Sri Lankan Airlines to restructure Airbus order

Sri Lankan Airlines CEO has officially confirmed that the airline is looking to renegotiate an existing order with Airbus that was for 7 Airbus A350-900s as the carrier feels that due to a changing market dynamic as well as less focus on Europe-Asia connectivity, it is better off pursuing the option of procuring more narrow bodied aircraft. 

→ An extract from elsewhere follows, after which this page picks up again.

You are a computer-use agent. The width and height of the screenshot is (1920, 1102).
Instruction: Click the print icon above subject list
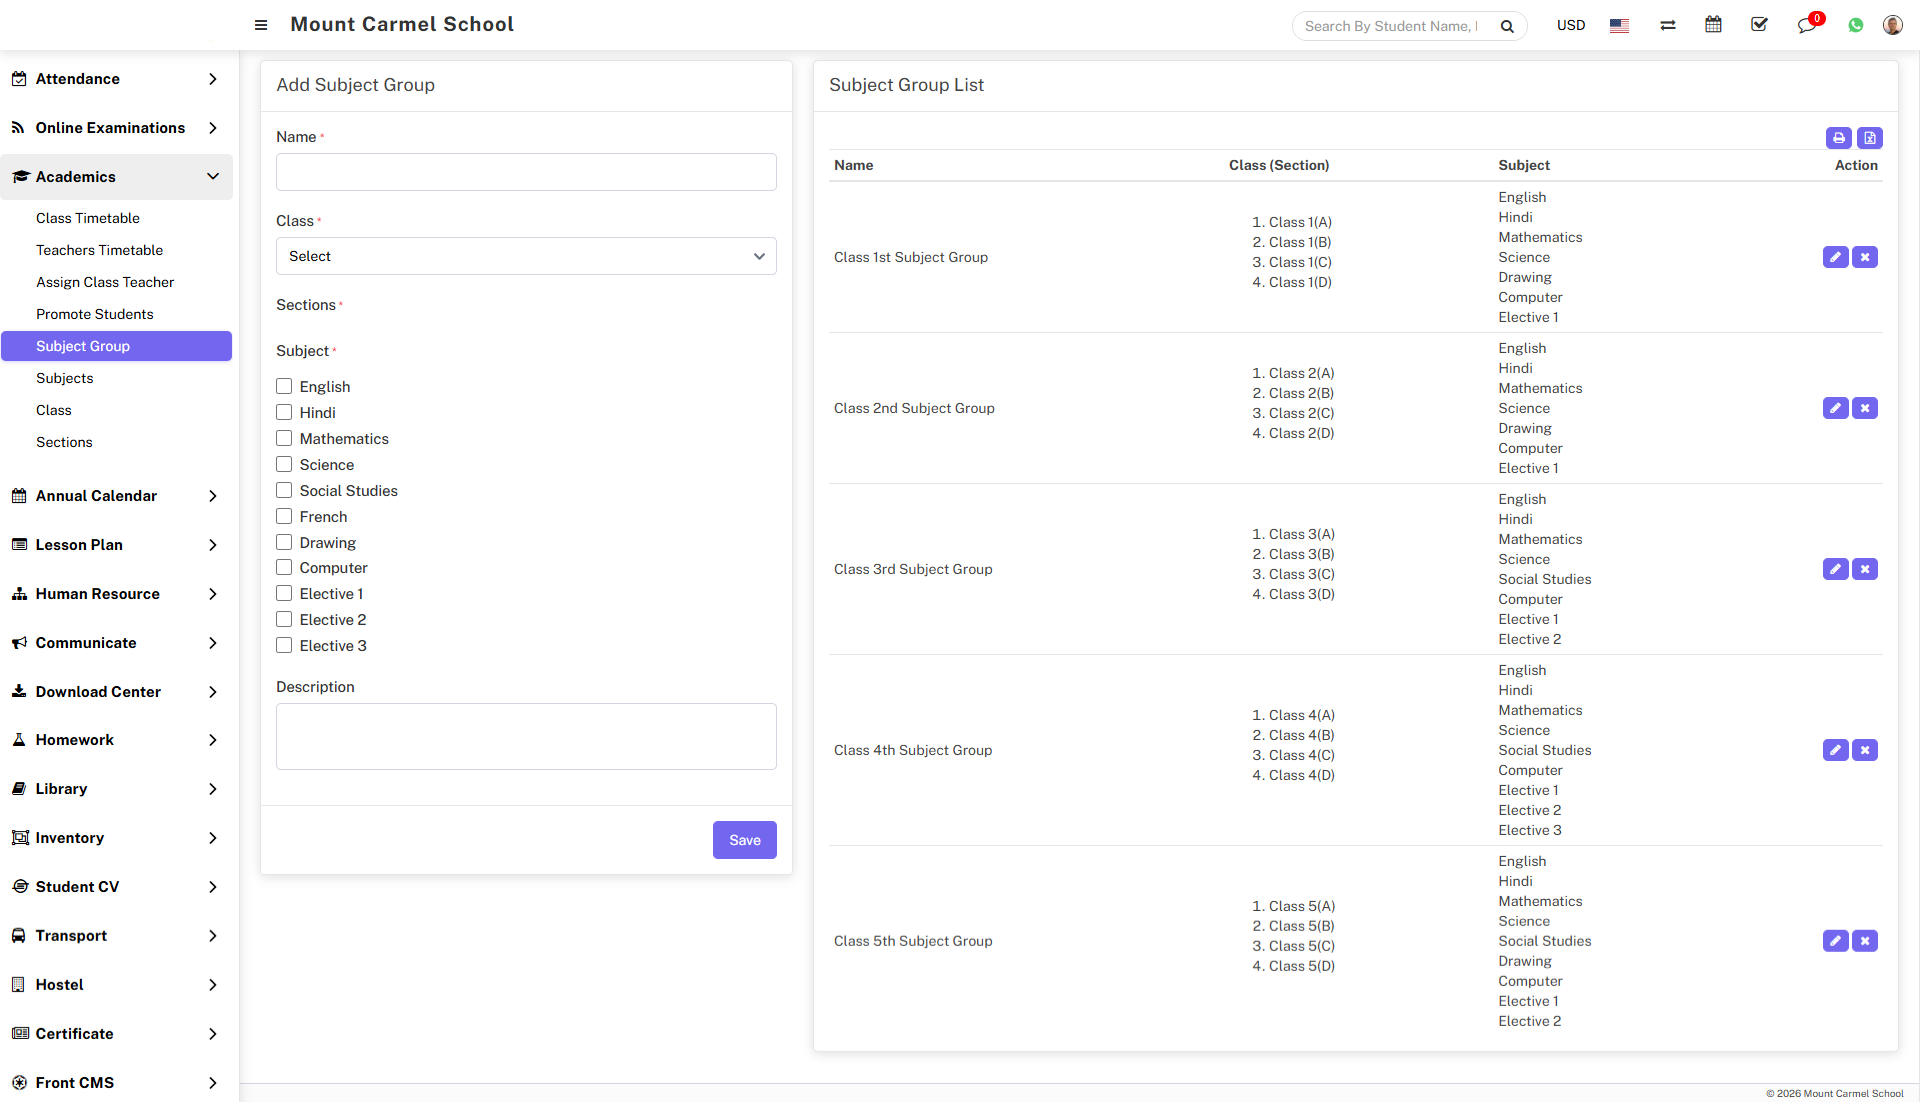tap(1838, 138)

UL's current long haul fleet consists of 7 A332s + 5 A333s (2 more yet to be delivered). Its narrow body fleet after the merger with Mihin Lanka comprises of 6 A320s + 2 A321s. 

Comments:

This is a sound move undertaken by the top level management team of UL as the correct way to move forward for the carrier is to boost its narrow body fleet by ordering a bunch load of A321NEOs. The Sri Lankan market segment largely consists of VFR, leisure and labor passengers bound to GCC, UK and East Asia with very little corporate premium demand. This is evident by the configuration of its A332s which have only 18 business class seats in them (flat beds) versus the standard 24-30 that one sees in other airlines. 

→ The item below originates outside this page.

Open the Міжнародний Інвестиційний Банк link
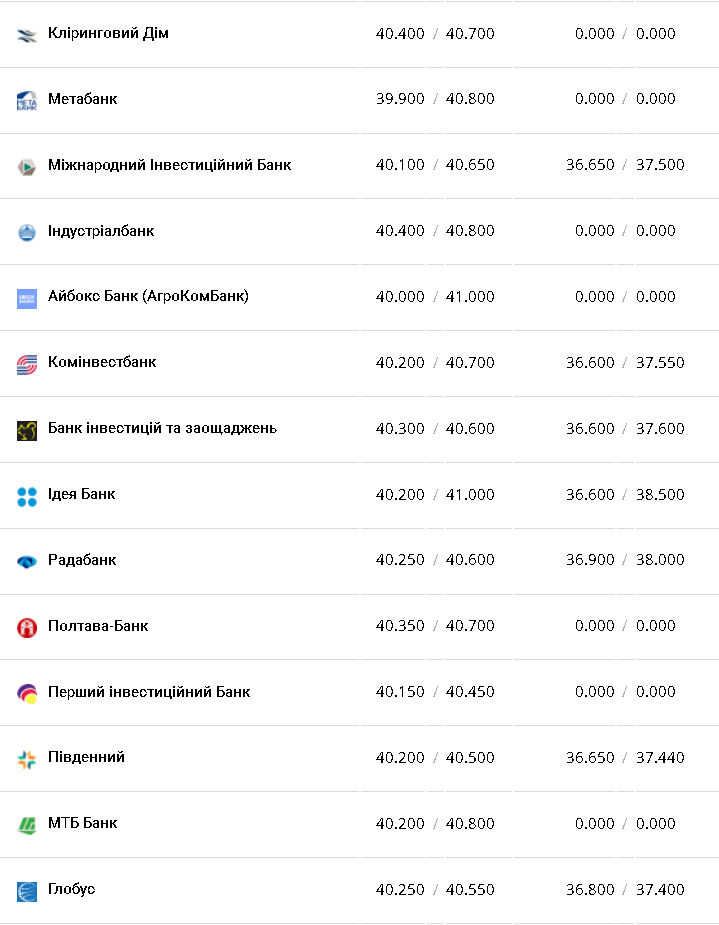719x925 pixels. pyautogui.click(x=169, y=165)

The A321NEO is the perfect aircraft for UL to meet both its medium and short haul needs with a low risk aircraft that can almost offer the capacity of a wide body but with narrow body operational costs. It can easily fly up to 6.5 hours nonstop from CMB airport with a full payload of pax and up to 4 tons of cargo. This means to the East it can fly CMB-PVG nonstop and JED to the West without any operational issues. With particular reference to markets such as BKK/KUL/SIN/GCC where demand is primarily in the Y class cabin, operating the A321 makes much more sense as it provides 25-30% more capacity versus the A320 against only 7% higher cost of flying. This is precisely why airlines such as Dragon Air, Etihad, Qatar Airways, American and Jetblue use this particular aircraft type on high density short/medium haul routes where there is predominantly more leisure versus premium demand. 

The A320NEO is relevant only to UL's Indian subcontinent network where it operates multiple daily frequencies to many markets where the lower capacity of the A320 comes in handy due to many flights on offer as they feed into UL's different arrival/departure hub wave banks.